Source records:
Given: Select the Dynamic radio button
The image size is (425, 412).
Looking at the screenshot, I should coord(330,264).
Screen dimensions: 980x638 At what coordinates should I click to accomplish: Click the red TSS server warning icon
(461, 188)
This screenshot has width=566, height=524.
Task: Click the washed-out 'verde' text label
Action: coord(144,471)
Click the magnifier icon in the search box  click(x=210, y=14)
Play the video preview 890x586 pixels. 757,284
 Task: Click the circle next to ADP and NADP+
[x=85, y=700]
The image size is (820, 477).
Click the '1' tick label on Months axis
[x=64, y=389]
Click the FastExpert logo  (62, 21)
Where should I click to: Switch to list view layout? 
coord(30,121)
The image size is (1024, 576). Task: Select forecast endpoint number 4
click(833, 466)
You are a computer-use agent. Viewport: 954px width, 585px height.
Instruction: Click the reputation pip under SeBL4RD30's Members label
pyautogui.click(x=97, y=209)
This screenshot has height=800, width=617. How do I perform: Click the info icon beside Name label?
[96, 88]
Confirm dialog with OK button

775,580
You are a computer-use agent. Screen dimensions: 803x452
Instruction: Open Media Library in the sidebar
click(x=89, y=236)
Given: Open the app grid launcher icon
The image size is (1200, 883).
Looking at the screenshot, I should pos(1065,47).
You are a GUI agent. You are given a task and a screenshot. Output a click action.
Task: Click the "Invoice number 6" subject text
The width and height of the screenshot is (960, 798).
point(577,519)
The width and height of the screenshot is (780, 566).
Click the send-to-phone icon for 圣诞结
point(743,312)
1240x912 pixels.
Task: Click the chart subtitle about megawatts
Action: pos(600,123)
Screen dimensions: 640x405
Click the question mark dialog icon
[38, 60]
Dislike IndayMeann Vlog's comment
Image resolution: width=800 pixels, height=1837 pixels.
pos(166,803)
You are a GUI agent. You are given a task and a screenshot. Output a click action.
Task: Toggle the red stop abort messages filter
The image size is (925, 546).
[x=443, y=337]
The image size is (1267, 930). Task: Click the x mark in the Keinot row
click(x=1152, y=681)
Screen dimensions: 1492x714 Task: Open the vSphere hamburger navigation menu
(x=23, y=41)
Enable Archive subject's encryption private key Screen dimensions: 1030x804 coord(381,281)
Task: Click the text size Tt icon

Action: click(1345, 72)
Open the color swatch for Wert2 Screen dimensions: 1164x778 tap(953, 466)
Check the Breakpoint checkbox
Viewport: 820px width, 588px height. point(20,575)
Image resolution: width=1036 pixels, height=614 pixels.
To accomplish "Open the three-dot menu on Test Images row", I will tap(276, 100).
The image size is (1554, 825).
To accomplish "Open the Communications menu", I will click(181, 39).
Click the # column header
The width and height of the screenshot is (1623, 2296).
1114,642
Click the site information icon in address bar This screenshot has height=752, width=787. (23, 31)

• [Exercise details]: The lines from the one with "Open the color" through the end of the data above are to be set down exactly, with both boundary lines included and no other lines.

• [Written solution]:
Open the color swatch for Wert2 Screen dimensions: 1164x778 tap(953, 466)
Check the Breakpoint checkbox
Viewport: 820px width, 588px height. point(20,575)
Image resolution: width=1036 pixels, height=614 pixels.
To accomplish "Open the three-dot menu on Test Images row", I will tap(276, 100).
The image size is (1554, 825).
To accomplish "Open the Communications menu", I will click(181, 39).
Click the # column header
The width and height of the screenshot is (1623, 2296).
1114,642
Click the site information icon in address bar This screenshot has height=752, width=787. (23, 31)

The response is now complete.